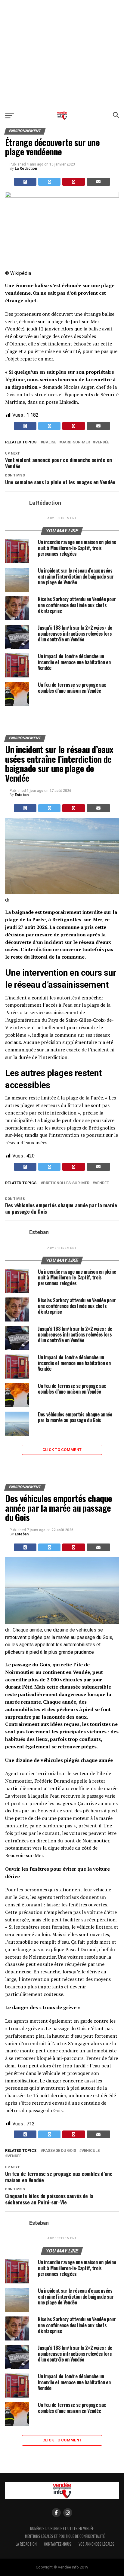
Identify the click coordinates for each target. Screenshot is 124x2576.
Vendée (102, 442)
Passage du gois (59, 2151)
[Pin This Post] (73, 182)
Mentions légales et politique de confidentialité (65, 2536)
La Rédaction (26, 168)
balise (49, 442)
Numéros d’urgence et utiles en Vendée (62, 2528)
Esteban (22, 795)
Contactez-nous (57, 2544)
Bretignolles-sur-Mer (66, 1183)
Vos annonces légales (96, 2544)
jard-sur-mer (76, 442)
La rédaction (26, 2544)
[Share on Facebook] (25, 182)
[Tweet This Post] (49, 182)
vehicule (91, 2151)
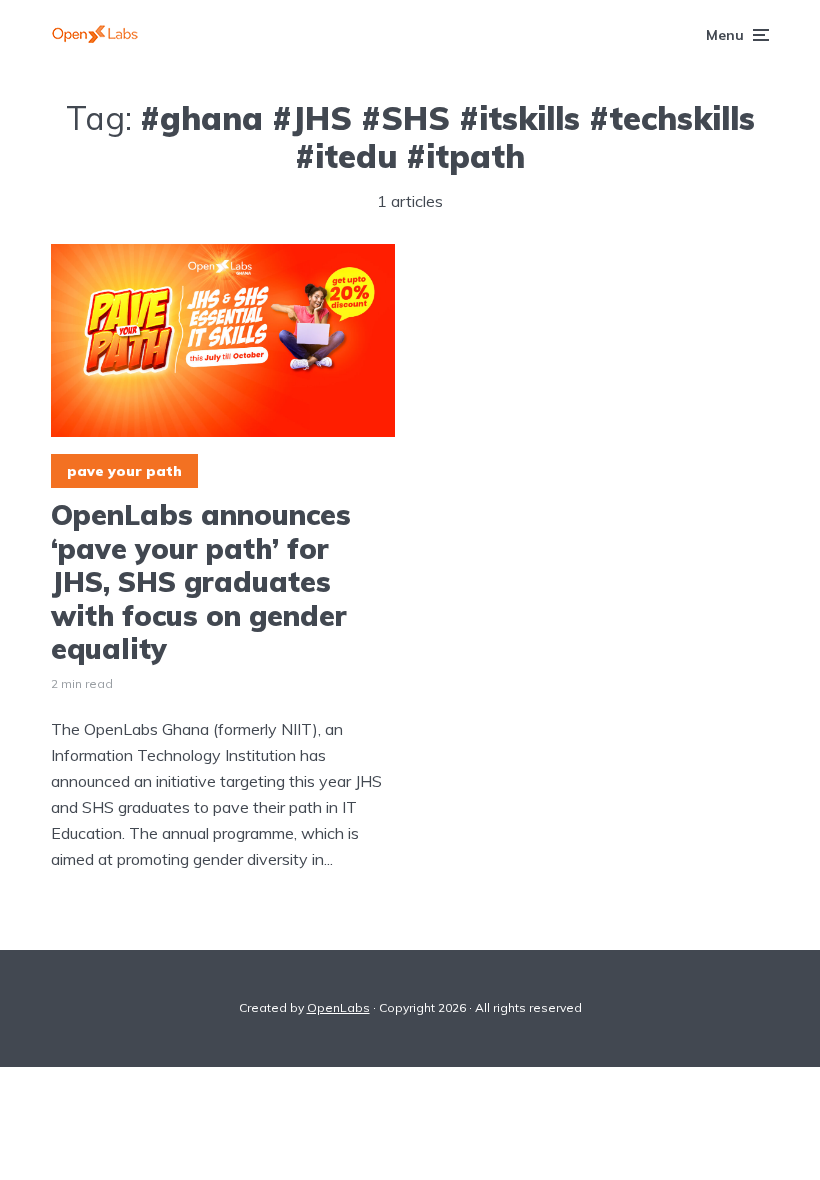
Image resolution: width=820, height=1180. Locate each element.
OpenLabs (338, 1007)
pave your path (124, 471)
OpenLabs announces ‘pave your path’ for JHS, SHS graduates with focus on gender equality (201, 582)
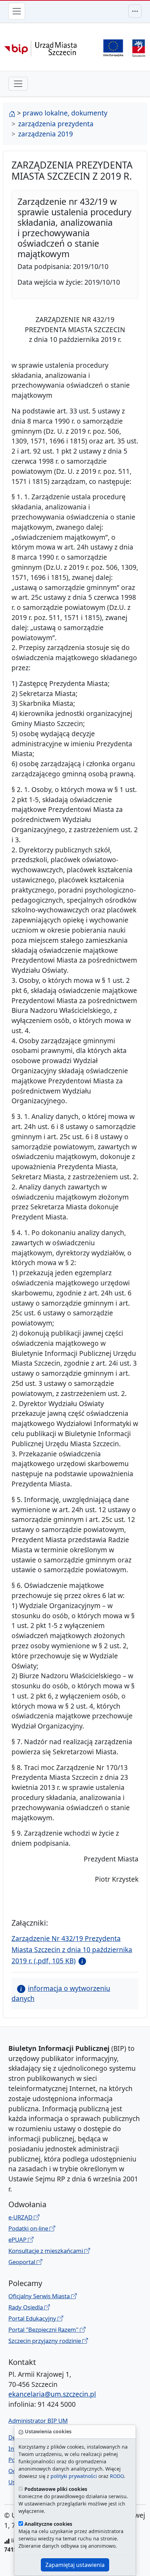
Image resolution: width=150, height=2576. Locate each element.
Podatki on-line (29, 2228)
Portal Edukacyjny (33, 2318)
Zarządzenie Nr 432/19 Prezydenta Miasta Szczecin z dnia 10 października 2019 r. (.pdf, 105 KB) (72, 1949)
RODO (117, 2476)
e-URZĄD (21, 2217)
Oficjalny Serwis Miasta (39, 2296)
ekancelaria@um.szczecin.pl (52, 2394)
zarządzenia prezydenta (55, 123)
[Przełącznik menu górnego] (135, 11)
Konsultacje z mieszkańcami (46, 2251)
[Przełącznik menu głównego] (16, 11)
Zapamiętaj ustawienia (75, 2565)
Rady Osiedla (26, 2307)
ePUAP (18, 2239)
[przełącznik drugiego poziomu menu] (18, 84)
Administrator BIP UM (38, 2421)
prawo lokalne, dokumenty (65, 113)
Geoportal (22, 2262)
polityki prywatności (74, 2476)
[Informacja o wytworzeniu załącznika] (81, 1960)
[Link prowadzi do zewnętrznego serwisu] (139, 47)
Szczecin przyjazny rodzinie (45, 2341)
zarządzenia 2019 (45, 134)
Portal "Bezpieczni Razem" (44, 2329)
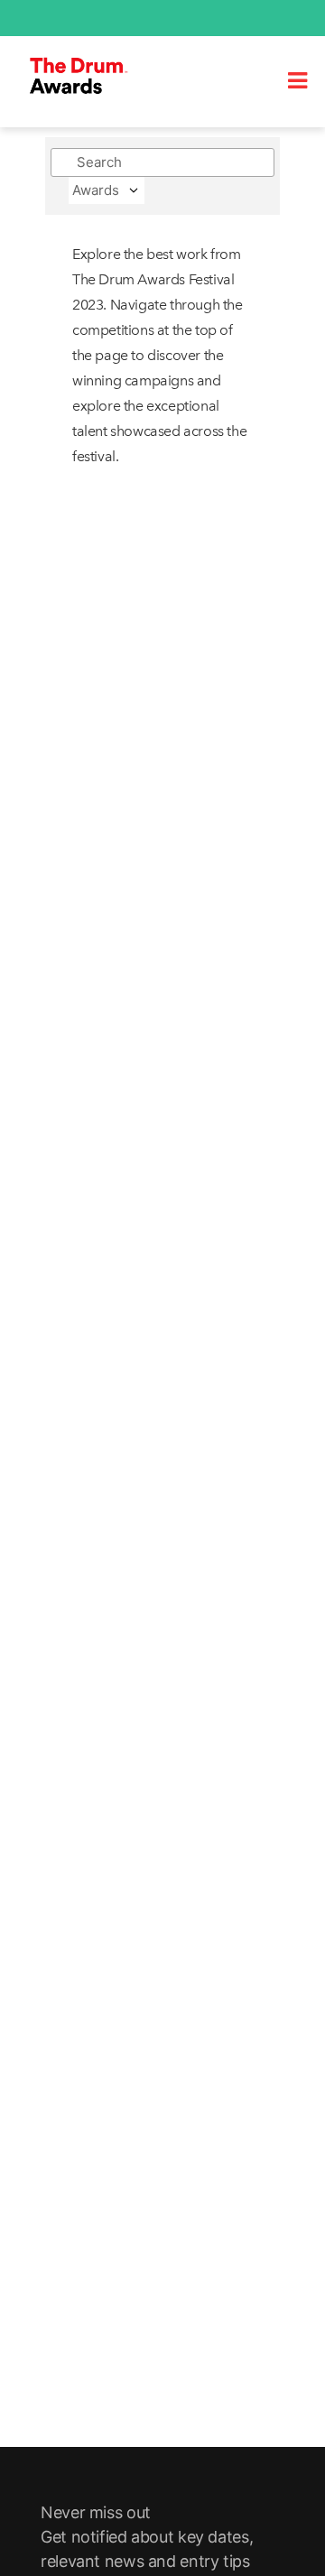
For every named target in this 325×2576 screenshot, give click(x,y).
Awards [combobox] (95, 190)
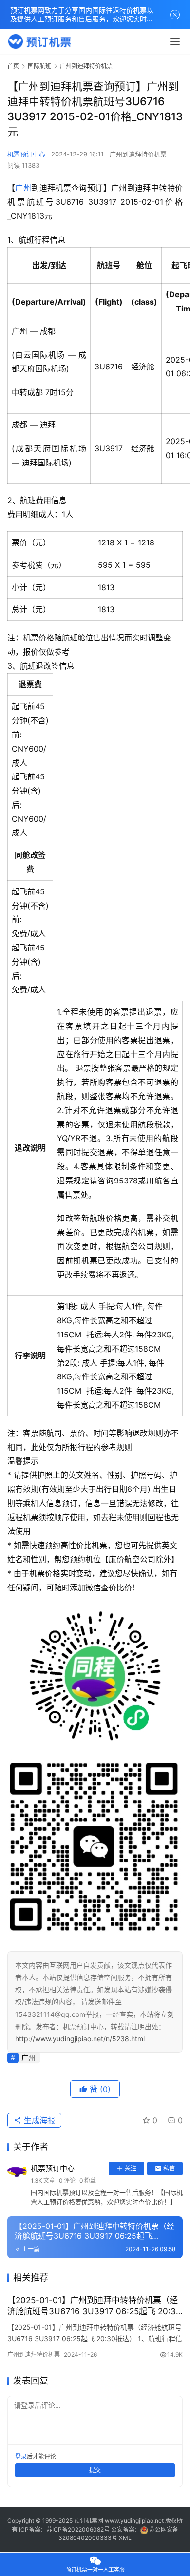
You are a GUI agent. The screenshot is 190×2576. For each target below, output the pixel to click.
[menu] (175, 41)
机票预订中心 (26, 154)
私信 (169, 2168)
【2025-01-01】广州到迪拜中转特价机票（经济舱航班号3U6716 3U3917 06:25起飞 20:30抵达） (94, 2306)
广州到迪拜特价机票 (138, 154)
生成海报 (38, 2120)
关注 (130, 2168)
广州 (23, 188)
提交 (95, 2470)
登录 (21, 2456)
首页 (13, 66)
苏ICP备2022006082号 (78, 2529)
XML (125, 2537)
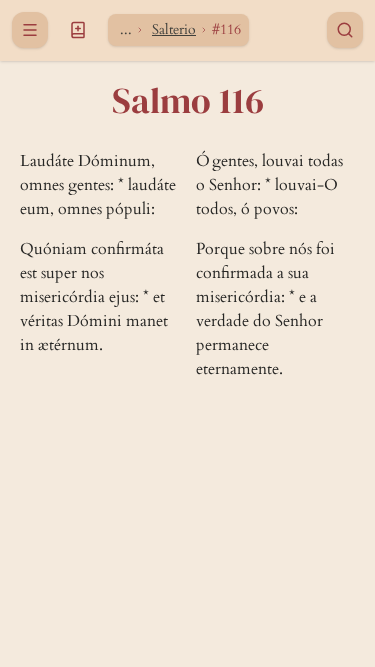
-------
__ABOUT THIS EXERCISE__
How many lines of the data contain "Miasta"? Work it out and give only the number.

__RESULT__
2